## Saved entries
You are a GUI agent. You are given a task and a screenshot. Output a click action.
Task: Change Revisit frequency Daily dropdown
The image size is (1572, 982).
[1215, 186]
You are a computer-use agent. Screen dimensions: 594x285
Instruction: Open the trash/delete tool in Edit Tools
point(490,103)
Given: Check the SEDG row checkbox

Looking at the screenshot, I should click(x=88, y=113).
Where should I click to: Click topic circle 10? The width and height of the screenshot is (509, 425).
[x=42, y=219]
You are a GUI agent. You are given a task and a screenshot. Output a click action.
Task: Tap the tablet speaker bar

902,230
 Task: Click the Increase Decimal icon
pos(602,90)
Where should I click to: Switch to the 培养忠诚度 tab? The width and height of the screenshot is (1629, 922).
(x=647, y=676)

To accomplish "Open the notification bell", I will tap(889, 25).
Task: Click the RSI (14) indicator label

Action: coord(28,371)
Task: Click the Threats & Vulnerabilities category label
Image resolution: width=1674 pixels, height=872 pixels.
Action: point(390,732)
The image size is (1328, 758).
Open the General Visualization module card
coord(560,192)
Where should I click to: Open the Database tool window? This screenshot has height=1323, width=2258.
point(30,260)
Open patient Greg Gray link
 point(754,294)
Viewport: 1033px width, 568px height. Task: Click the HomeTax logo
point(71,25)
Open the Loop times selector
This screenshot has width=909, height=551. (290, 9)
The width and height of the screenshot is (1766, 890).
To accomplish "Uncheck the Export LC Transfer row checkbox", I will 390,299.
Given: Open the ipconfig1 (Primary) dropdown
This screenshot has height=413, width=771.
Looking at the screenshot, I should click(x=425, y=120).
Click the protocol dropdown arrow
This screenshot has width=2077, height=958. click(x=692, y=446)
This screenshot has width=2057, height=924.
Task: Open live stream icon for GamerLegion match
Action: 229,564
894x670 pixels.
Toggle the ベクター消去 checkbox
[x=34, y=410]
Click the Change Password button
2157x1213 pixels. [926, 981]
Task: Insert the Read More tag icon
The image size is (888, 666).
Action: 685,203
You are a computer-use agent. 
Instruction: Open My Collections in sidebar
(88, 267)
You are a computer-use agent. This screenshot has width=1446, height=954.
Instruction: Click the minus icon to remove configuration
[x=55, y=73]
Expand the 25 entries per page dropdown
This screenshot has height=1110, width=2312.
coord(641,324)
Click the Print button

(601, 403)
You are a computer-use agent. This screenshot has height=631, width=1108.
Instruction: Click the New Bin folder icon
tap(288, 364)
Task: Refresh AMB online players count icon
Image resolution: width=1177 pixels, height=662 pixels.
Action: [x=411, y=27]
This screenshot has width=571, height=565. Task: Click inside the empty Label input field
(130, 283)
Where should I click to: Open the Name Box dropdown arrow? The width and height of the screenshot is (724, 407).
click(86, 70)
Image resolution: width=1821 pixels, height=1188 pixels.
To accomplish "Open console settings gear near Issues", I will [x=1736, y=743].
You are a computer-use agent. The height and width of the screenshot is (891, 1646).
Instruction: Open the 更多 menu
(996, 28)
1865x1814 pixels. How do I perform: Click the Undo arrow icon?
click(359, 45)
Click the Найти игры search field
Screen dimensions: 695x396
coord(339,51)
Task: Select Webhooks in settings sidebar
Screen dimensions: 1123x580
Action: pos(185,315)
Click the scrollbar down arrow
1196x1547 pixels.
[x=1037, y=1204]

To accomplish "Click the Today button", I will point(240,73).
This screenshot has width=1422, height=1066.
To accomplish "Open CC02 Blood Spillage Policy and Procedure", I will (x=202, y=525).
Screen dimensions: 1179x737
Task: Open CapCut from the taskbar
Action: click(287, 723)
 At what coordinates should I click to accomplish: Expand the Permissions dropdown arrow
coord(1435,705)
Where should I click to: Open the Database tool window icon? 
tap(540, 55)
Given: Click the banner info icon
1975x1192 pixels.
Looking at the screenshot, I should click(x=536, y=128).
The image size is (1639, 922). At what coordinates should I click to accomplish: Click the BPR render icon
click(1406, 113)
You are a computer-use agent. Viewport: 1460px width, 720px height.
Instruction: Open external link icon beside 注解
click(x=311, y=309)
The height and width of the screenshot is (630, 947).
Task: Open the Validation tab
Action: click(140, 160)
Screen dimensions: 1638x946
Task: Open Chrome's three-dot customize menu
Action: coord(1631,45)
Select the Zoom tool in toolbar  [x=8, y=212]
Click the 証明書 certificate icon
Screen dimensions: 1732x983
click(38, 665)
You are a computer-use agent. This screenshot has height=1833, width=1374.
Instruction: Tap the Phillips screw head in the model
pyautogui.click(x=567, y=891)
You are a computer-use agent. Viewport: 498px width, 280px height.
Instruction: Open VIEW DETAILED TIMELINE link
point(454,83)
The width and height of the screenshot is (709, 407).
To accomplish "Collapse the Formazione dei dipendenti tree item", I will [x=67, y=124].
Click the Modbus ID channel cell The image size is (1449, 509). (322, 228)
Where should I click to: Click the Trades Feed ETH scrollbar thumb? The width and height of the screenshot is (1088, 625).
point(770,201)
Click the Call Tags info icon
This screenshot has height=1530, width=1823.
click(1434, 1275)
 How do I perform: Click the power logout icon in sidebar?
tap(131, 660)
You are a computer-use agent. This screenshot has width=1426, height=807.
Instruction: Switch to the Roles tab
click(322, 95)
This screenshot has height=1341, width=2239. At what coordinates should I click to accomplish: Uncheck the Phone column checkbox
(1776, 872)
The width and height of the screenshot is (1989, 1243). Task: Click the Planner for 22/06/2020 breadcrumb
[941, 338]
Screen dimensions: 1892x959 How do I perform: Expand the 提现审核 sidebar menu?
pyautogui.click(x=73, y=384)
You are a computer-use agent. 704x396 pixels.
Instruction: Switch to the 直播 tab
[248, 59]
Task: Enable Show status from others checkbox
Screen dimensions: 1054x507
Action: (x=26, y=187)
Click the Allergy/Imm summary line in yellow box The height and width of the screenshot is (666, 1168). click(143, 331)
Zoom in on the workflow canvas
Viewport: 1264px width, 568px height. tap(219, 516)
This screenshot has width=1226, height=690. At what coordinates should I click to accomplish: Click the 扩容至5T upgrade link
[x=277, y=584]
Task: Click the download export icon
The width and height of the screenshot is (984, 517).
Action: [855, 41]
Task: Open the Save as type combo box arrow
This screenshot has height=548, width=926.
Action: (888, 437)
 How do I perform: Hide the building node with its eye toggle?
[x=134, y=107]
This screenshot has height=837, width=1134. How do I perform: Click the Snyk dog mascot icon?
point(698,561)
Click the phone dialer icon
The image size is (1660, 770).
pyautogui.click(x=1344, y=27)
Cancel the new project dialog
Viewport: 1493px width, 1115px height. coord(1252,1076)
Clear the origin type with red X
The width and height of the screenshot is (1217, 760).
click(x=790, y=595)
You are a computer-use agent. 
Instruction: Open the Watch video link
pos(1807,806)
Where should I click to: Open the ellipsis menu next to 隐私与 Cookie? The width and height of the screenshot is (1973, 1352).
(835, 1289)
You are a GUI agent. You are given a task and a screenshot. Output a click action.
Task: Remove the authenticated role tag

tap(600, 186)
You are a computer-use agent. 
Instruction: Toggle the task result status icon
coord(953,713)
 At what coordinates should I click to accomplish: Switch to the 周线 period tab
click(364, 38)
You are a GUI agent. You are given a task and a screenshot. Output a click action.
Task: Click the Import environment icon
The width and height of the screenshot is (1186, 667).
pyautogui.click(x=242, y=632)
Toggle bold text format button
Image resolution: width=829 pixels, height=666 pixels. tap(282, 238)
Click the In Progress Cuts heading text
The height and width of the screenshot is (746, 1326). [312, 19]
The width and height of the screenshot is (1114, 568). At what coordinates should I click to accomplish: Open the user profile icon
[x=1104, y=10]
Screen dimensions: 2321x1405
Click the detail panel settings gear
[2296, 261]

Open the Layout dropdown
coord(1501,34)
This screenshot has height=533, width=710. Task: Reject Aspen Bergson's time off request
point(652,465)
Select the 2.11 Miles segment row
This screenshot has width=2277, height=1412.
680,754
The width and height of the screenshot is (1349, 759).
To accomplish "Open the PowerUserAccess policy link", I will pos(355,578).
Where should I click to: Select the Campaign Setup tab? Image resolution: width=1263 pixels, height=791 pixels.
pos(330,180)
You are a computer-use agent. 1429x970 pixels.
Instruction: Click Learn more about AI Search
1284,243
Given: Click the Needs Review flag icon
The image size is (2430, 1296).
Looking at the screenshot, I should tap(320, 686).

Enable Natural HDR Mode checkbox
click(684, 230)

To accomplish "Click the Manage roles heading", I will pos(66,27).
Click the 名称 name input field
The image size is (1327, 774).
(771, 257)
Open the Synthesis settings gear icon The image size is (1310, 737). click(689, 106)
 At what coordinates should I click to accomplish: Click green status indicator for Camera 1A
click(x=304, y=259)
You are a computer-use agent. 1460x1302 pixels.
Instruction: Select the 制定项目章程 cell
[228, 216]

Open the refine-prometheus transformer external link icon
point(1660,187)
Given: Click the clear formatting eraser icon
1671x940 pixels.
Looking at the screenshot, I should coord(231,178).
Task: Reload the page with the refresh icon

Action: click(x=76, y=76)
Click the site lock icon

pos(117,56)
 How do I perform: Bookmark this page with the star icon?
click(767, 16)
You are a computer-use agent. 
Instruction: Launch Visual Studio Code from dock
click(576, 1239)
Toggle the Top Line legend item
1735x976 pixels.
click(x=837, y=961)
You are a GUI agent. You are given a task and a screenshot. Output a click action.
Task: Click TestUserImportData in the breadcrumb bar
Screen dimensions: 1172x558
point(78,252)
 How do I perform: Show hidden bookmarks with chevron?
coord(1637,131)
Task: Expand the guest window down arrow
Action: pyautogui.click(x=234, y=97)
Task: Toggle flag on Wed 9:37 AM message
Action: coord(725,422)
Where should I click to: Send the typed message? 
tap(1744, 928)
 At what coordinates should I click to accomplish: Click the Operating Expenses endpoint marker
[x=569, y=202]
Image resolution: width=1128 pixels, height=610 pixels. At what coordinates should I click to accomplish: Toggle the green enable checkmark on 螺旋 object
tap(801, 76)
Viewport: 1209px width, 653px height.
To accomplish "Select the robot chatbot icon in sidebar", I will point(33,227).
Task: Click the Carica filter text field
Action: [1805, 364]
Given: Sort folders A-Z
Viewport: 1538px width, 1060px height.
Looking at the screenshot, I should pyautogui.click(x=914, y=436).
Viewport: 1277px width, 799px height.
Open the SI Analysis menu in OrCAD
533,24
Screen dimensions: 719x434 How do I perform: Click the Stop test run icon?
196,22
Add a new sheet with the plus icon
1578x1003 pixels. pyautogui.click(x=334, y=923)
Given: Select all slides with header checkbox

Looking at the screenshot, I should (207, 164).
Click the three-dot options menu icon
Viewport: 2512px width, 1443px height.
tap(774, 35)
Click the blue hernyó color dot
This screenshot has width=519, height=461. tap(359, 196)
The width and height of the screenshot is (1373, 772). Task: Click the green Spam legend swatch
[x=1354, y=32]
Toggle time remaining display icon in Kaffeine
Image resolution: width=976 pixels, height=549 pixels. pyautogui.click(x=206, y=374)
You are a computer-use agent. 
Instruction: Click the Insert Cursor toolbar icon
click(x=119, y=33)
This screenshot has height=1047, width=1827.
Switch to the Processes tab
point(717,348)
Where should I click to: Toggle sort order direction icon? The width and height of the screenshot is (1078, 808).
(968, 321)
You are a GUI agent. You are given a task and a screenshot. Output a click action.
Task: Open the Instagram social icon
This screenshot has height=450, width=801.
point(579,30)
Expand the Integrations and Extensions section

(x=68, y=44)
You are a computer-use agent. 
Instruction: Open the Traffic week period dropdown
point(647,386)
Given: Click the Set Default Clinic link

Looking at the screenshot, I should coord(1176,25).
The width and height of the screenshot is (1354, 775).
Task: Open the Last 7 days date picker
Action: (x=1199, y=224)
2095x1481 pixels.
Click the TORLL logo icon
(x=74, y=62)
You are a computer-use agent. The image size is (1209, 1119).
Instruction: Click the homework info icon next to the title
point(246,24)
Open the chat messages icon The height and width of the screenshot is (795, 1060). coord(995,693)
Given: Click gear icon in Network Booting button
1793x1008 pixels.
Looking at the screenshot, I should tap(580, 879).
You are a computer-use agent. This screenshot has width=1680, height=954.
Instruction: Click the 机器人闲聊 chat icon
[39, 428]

## Exercise goal
Beginning at the line with "Open patient Greg Gray link" and ending at the line with "894x670 pixels.", reproduce each line of the data above exactly, and add no other lines.

## Exercise output
Open patient Greg Gray link
 point(754,294)
Viewport: 1033px width, 568px height. Task: Click the HomeTax logo
point(71,25)
Open the Loop times selector
This screenshot has width=909, height=551. (290, 9)
The width and height of the screenshot is (1766, 890).
To accomplish "Uncheck the Export LC Transfer row checkbox", I will 390,299.
Given: Open the ipconfig1 (Primary) dropdown
This screenshot has height=413, width=771.
Looking at the screenshot, I should click(x=425, y=120).
Click the protocol dropdown arrow
This screenshot has width=2077, height=958. click(x=692, y=446)
This screenshot has width=2057, height=924.
Task: Open live stream icon for GamerLegion match
Action: 229,564
894x670 pixels.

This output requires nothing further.